*** Block opens ***
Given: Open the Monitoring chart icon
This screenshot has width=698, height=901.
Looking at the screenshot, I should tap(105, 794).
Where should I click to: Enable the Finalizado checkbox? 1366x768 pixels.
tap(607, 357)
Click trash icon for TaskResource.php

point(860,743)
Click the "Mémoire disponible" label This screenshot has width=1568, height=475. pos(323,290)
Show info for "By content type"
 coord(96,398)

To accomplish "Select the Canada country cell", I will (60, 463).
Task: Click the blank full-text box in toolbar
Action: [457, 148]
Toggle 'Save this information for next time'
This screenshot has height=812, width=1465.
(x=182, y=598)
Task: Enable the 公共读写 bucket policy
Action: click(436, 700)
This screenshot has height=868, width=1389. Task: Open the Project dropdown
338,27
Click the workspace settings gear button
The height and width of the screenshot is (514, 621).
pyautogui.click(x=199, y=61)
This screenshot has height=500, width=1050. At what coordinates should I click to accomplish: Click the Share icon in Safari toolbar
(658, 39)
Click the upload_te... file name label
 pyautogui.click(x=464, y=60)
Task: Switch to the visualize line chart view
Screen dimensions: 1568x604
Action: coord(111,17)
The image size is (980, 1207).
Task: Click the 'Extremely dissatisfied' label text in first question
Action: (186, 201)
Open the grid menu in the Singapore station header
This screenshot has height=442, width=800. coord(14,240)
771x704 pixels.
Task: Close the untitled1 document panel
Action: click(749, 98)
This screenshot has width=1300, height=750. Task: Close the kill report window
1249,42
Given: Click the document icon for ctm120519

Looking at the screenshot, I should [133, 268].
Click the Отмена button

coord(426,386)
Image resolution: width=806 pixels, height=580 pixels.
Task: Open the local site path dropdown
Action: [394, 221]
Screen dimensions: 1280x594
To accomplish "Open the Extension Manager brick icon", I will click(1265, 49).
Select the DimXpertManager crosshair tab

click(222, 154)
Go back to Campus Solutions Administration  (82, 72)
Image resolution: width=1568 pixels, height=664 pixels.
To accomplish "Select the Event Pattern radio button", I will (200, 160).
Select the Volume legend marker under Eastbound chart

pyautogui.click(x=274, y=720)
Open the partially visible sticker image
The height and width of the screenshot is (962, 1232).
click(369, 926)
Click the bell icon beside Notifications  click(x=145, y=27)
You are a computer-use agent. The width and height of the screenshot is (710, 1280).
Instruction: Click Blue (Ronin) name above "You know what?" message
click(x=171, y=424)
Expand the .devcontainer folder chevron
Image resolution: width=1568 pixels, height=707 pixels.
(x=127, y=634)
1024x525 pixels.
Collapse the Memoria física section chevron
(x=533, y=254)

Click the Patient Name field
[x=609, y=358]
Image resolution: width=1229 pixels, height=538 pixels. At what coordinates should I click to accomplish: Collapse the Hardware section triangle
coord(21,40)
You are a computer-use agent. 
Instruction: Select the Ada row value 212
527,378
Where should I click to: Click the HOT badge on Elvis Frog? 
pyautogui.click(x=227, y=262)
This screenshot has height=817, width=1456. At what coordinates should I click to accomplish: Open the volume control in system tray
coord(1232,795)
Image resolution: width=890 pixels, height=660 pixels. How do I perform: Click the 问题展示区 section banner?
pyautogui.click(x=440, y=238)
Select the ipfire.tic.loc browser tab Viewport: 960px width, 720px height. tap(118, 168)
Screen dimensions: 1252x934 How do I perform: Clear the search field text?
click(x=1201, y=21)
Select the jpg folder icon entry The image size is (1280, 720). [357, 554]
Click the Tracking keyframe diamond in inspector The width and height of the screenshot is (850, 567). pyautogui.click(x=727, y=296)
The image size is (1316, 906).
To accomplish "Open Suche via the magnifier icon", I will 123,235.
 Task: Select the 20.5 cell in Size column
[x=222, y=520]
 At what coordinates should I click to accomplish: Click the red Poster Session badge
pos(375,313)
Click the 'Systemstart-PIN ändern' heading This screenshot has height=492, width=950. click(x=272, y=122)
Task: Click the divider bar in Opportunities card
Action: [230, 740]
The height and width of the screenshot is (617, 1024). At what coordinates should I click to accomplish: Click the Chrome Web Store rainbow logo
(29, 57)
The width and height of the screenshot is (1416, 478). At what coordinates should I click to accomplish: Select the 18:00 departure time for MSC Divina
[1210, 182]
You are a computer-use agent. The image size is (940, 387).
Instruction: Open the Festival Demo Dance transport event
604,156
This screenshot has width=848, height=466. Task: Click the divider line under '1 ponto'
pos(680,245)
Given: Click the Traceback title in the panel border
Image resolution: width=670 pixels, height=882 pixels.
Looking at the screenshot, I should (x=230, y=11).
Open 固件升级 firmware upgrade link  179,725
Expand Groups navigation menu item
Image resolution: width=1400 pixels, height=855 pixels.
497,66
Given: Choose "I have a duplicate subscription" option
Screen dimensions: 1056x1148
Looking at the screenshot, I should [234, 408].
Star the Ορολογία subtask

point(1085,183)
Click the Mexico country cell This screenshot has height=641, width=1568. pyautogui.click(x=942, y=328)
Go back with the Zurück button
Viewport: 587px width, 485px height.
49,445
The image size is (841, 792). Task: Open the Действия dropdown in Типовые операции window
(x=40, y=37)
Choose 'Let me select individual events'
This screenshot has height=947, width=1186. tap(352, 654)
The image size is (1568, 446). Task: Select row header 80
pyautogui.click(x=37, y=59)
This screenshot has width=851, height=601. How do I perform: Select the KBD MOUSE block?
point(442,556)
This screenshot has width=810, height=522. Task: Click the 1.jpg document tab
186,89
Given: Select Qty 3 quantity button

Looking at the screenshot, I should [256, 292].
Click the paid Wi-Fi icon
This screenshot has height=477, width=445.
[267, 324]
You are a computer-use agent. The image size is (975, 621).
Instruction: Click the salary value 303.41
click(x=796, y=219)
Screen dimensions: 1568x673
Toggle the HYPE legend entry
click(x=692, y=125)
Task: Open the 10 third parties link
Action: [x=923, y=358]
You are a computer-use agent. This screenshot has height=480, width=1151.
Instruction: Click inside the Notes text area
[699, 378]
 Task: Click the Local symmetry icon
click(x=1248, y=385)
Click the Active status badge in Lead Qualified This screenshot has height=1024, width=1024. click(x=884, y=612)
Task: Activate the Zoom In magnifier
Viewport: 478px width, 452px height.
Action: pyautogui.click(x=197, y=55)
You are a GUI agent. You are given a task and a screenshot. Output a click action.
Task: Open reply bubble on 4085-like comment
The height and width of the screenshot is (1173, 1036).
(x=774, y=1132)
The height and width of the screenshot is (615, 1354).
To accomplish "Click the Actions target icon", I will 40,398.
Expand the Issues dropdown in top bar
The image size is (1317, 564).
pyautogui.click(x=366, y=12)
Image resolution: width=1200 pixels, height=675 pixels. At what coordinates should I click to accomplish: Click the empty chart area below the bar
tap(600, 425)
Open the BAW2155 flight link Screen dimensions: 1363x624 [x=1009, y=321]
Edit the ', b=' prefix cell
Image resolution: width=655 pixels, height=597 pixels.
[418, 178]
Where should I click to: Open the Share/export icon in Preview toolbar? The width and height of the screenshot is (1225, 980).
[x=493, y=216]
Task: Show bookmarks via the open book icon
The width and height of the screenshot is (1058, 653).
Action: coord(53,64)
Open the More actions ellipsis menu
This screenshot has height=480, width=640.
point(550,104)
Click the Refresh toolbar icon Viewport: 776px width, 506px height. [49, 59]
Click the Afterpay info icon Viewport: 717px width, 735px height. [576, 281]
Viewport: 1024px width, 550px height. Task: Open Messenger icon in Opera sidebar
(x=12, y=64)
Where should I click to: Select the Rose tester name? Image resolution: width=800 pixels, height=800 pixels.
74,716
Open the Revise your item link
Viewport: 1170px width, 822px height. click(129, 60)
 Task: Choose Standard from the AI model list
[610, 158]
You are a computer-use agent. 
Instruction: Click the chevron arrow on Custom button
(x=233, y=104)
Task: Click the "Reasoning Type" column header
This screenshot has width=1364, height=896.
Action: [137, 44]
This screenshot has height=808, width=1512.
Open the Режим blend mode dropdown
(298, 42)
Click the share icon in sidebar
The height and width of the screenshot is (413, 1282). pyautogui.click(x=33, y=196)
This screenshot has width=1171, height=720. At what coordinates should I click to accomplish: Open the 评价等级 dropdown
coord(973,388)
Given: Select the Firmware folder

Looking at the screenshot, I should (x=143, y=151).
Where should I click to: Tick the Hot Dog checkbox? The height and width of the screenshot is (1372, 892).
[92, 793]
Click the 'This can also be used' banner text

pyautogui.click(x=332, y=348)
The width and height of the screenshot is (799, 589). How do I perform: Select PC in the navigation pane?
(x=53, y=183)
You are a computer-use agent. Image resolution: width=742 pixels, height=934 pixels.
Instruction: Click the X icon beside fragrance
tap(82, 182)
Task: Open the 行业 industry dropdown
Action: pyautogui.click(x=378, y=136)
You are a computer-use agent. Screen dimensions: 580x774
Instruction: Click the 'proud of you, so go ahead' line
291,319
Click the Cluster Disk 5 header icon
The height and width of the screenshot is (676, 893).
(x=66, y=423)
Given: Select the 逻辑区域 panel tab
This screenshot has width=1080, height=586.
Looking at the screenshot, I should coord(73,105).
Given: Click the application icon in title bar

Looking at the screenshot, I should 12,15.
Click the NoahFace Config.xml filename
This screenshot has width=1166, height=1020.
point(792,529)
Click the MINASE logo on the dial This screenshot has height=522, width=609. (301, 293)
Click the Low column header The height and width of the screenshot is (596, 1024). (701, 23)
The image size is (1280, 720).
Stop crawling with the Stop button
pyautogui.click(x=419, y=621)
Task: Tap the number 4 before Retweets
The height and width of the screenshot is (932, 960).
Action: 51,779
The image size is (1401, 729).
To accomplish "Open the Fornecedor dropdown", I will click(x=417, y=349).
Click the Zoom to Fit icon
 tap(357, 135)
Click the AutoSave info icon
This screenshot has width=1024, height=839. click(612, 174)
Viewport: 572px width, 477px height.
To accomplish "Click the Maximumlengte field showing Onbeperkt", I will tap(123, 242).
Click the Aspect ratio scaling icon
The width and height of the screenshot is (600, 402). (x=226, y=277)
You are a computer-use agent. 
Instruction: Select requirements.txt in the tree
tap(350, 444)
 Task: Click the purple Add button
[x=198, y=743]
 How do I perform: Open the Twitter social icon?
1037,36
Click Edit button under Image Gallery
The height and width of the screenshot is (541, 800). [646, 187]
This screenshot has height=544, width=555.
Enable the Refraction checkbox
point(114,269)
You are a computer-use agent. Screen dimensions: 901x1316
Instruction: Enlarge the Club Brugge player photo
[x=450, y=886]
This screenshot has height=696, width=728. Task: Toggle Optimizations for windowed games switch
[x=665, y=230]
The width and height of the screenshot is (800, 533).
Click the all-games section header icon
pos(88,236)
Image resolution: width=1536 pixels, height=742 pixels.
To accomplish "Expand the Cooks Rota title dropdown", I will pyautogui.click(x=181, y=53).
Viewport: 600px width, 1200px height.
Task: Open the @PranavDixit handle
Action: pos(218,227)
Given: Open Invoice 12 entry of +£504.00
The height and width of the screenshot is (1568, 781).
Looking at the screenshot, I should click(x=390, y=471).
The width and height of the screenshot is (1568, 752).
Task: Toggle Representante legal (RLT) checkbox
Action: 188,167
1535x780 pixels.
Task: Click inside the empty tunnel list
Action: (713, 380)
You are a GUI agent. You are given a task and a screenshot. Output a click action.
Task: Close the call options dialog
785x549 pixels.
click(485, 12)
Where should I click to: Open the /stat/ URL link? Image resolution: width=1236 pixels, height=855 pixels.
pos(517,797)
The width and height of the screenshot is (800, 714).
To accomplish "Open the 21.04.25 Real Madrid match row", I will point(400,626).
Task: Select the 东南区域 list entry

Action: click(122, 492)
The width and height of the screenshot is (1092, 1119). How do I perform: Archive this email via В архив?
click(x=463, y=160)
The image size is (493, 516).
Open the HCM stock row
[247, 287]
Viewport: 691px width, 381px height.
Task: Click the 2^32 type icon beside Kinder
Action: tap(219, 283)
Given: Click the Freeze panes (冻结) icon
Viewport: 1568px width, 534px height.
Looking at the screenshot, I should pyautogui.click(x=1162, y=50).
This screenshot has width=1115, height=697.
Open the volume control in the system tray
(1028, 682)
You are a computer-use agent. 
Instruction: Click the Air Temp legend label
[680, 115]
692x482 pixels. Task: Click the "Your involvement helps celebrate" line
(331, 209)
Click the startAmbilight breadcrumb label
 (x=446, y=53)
*** Block closes ***
Wherever a line of the data holds "computer", copy that line.

Result below
You are a computer-use agent. The width and height of the screenshot is (710, 1280).
You are a computer-use agent. 
You are a computer-use agent. The image size is (940, 387).
You are a computer-use agent. The image size is (975, 621).
You are a computer-use agent. This screenshot has height=480, width=1151.
You are a computer-use agent. 
You are a computer-use agent. Image resolution: width=742 pixels, height=934 pixels.
You are a computer-use agent. Screen dimensions: 580x774
You are a computer-use agent. 
You are a computer-use agent. Screen dimensions: 901x1316
You are a computer-use agent. 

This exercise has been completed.